Generate comparison charts for each sentiment word to visualize gender differences across age groups.


In [24]:
# Generate visualization charts
print("📊 Generating comparison charts...")

# Create output directory
os.makedirs('./output/word_frequency_compare', exist_ok=True)

# Generate charts for each sentiment word
charts_created = 0
for word in common_sentiment_words[:50]:  # Limit to first 50 words for demo
    try:
        # Prepare data for plotting
        word_data = comparison_df[comparison_df['word'] == word]
        
        if len(word_data) > 0:
            # Create the plot
            plt.figure(figsize=(12, 6))
            ages = word_data['age'].values
            male_pct = word_data['male_percentage'].values
            female_pct = word_data['female_percentage'].values
            
            x = np.arange(len(ages))
            width = 0.35
            
            plt.bar(x - width/2, male_pct, width, label='Male', alpha=0.8, color='skyblue')
            plt.bar(x + width/2, female_pct, width, label='Female', alpha=0.8, color='lightcoral')
            
            plt.xlabel('Age Group')
            plt.ylabel('Percentage (%)')
            plt.title(f'Word Frequency Comparison: "{word}"')
            plt.xticks(x, ages)
            plt.legend()
            plt.tight_layout()
            
            # Save the plot
            plt.savefig(f'./output/word_frequency_compare/{word}_comparison.jpg', 
                       dpi=300, bbox_inches='tight')
            plt.close()
            
            charts_created += 1
            
    except Exception as e:
        print(f"Error creating chart for '{word}': {e}")
        continue

print(f"✅ Generated {charts_created} comparison charts!")
print("📁 Charts saved to: ./output/word_frequency_compare/")

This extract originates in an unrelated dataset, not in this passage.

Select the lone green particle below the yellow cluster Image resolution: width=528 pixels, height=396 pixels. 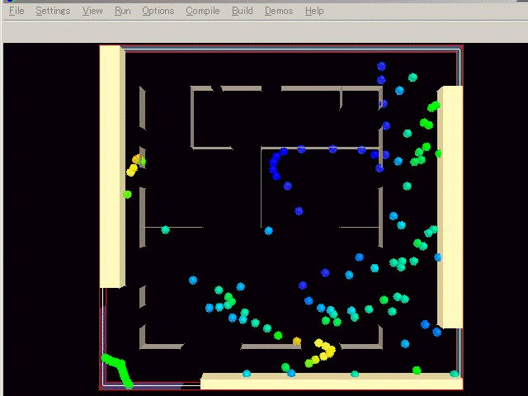click(127, 195)
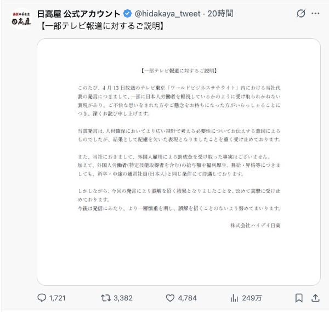Click the Grok explain icon
Viewport: 329px width, 312px height.
click(300, 13)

📊 Generating comparison charts...
✅ Generated 50 comparison charts!
📁 Charts saved to: ./output/word_frequency_compare/


## 7. Results & Insights

Analyze the findings from the sentiment analysis and identify key patterns.


In [25]:
# Display summary statistics
print("📈 SENTIMENT ANALYSIS SUMMARY")
print("=" * 50)

print(f"📊 Dataset Overview:")
print(f"   • Total US participants: {len(us_data)}")
print(f"   • Male participants: {len(male_data)}")
print(f"   • Female participants: {len(female_data)}")
print(f"   • Common sentiment words analyzed: {len(common_sentiment_words)}")

print(f"\n📊 Most Common Words (Male):")
for word, count in male_common_words[:10]:
    print(f"   • {word}: {count}")

print(f"\n📊 Most Common Words (Female):")
for word, count in female_common_words[:10]:
    print(f"   • {word}: {count}")

print(f"\n📊 Analysis Results:")
print(f"   • Comparison charts generated: {charts_created}")
print(f"   • Age groups analyzed: {len(male_sentiment_percentages.index)}")
print(f"   • Sentiment words per gender: {len(male_sentiment_percentages.columns)}")

print("\n✅ Sentiment analysis workflow completed successfully!")
print("📁 Check the '../figs/word_frequency_compare/' directory for visualization charts.")


📈 SENTIMENT ANALYSIS SUMMARY
📊 Dataset Overview:
   • Total US participants: 79063
   • Male participants: 44259
   • Female participants: 34100
   • Common sentiment words analyzed: 1379

📊 Most Common Words (Male):
   • got: 6137
   • happy: 5709
   • made: 4826
   • work: 4205
   • new: 4091
   • went: 3515
   • time: 3388
   • able: 2662
   • good: 2636
   • day: 2596

📊 Most Common Words (Female):
   • happy: 6381
   • made: 4568
   • got: 4563
   • time: 2899
   • went: 2870
   • new: 2695
   • work: 2670
   • day: 2543
   • husband: 2169
   • able: 2088

📊 Analysis Results:
   • Comparison charts generated: 50
   • Age groups analyzed: 58
   • Sentiment words per gender: 1801

✅ Sentiment analysis workflow completed successfully!
📁 Check the '../figs/word_frequency_compare/' directory for visualization charts.